Written instruction A:
Answer these from the Steel City Securities company profile:
(i) In what year was the company established?
(ii) In which city is it headquartered?
(iii) Under which authority has it been empanelled as an enrollment agency?
Written instruction B:
Carry the Steel City Securities company profile forward, starting after its final sentence.

Source document:

◆ ◆ ◆

Steel City Securities
Profile of the company
Steel City Securities, established in 1994, is a leading stock broking and e-governance service Company having pan India presence. Head quartered in Visakhapatnam, the company provides whole range of financial services to its clients through a well established network of branches and offices. It is an ISO 9001:2008 certified company having business operations in 30 states across India. It has a diversified business portfolio covering Capital Market services, E- governance services, Investment advisory in the form of distribution of Mutual Funds, Bonds, IPOs & Corporate Fixed Deposits, Currency Trading, Commodity Broking, Insurance Distribution & NBFC services.
The company has been appointed as a TIN-FC (Tax Information Network - Facilitation Centre) of NSDL E- governance. It also has been empanelled as enrollment agency under Unique Identification Authority of India (UIDAI). E- Governance products served by it includes PAN, TAN, E- TDS, AIR, Form 24G, AADHAAR Card. The company has an approved entity for National Insurance policy Repository (NIR) wherein insurance policies are held in electronic form in a single E-Insurance Account. The company is one of the competent broking outfits who has been recognized and authorized to provide above e-governance services by Government of India.

◆ ◆ ◆

Stored rows:
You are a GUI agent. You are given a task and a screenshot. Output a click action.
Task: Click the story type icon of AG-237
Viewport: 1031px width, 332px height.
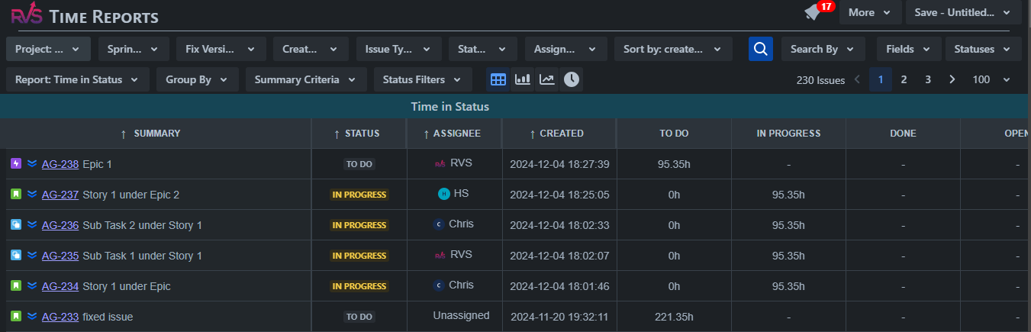16,195
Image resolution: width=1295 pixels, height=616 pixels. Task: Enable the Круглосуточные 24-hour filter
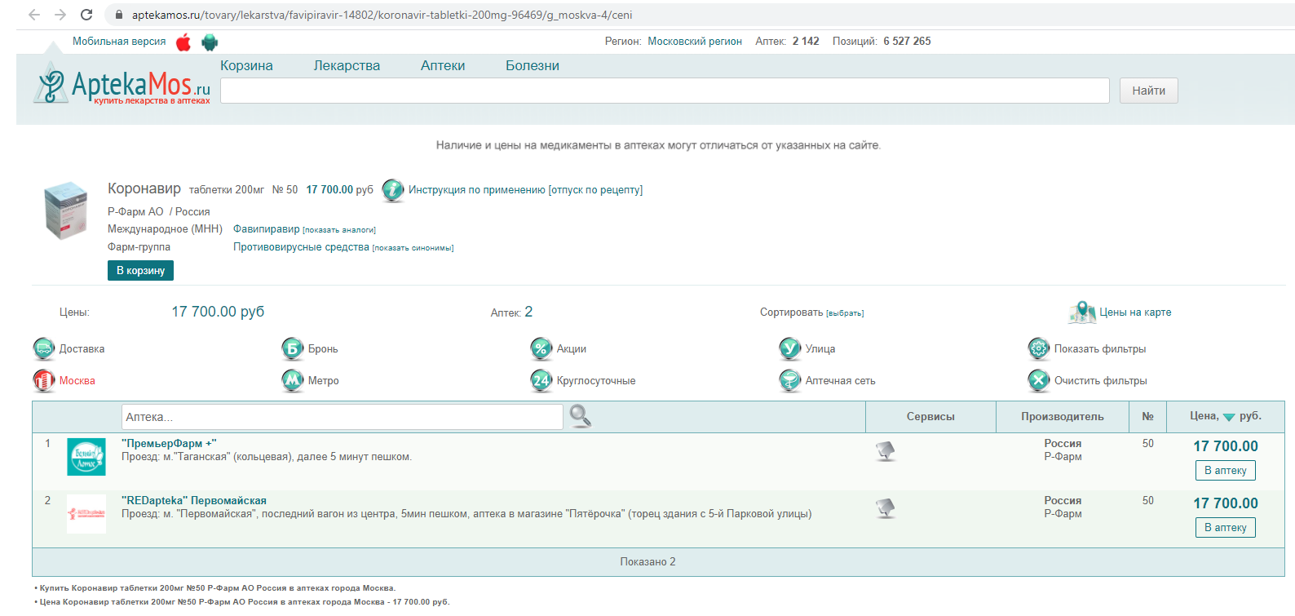541,381
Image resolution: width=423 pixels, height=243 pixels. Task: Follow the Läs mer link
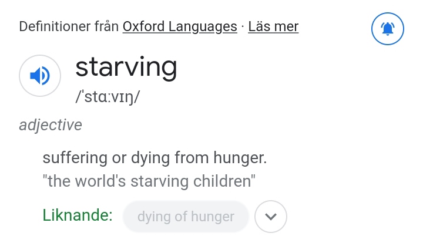coord(273,26)

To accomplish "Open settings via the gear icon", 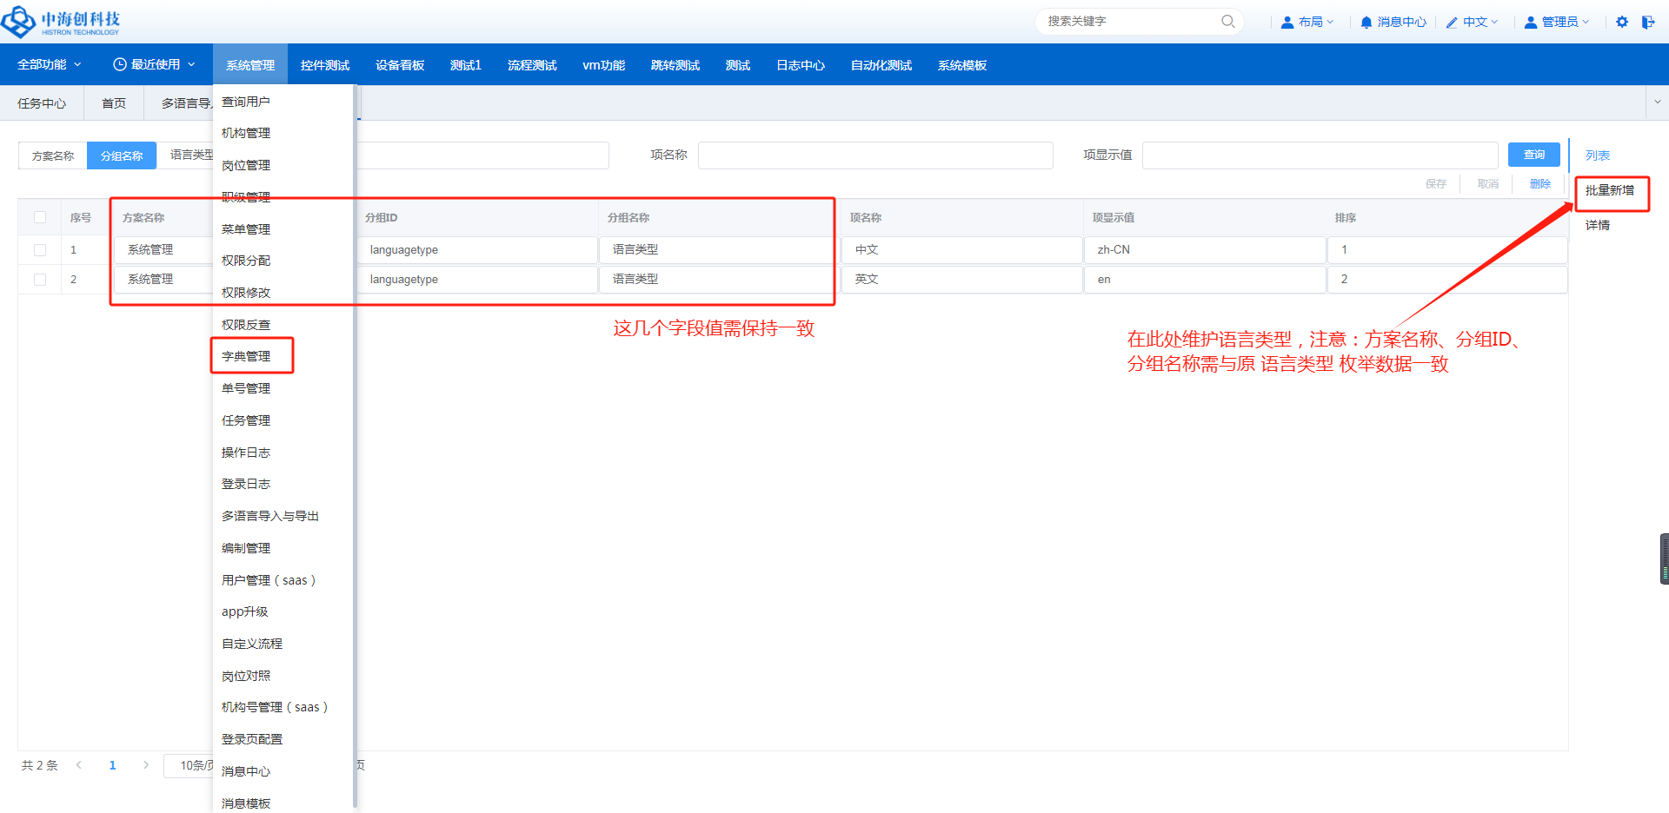I will coord(1622,22).
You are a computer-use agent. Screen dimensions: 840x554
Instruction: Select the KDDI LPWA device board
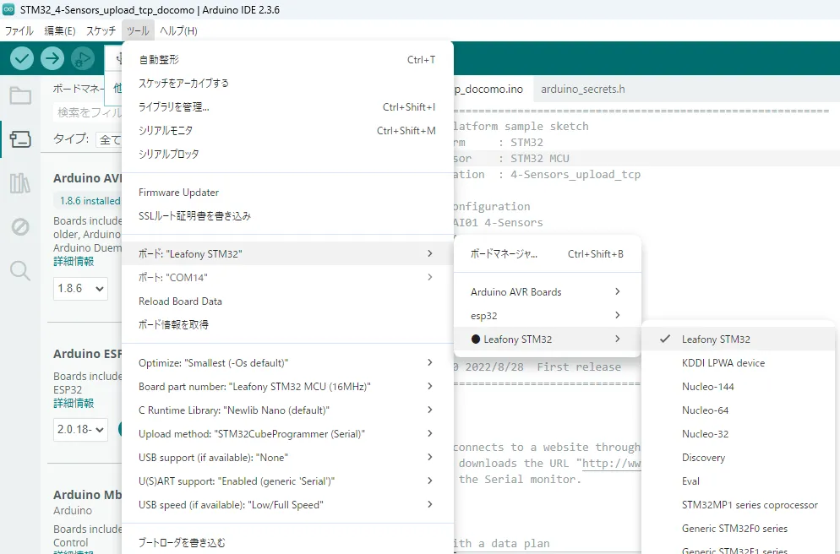[723, 363]
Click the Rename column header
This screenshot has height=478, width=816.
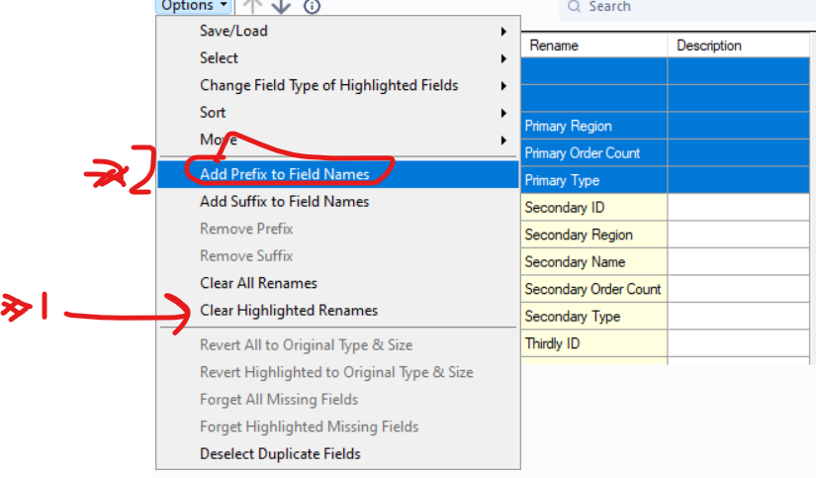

◆ ◆ ◆

Output A:
(i) 1994
(ii) Visakhapatnam
(iii) The Unique Identification Authority of India (UIDAI)

Output B:
The company’s subsidiary is a member of MCX and NCDEX providing commodity future trading platform and a corporate Agent with SBI Life Insurance, Reliance Life Insurance, United India Insurance (General Insurance) and Religare Health. The company’s Group Company provides NBFC services which include Personal loans, Gold loans and Loans against securities. The company has its Research and Analysis team to focus on market movements for investment opportunities towards business growth and also to minimize the risk. The company’s online Back- office application is available on 24/7 basis to get the required information instantly.
Proceed is being used for:
The Indian financial services industry has experienced significant growth in the last few years. There has been a considerable broadening and deepening of the Indian financial markets due to various financial market reforms undertaken by the regulators, the introduction of innovative financial instruments in the recent years and the entry of sophisticated domestic and international players. Sectors such as banking, asset management and brokerage have been liberalized to allow private sector involvement, which has contributed to the development and modernization of the financial services sector. This is particularly evident in the non-banking financial services sector, such as equities, derivatives and commodities brokerage, residential mortgage and insurance services, where new products and expanding delivery channels have helped these sectors achieve high growth rates.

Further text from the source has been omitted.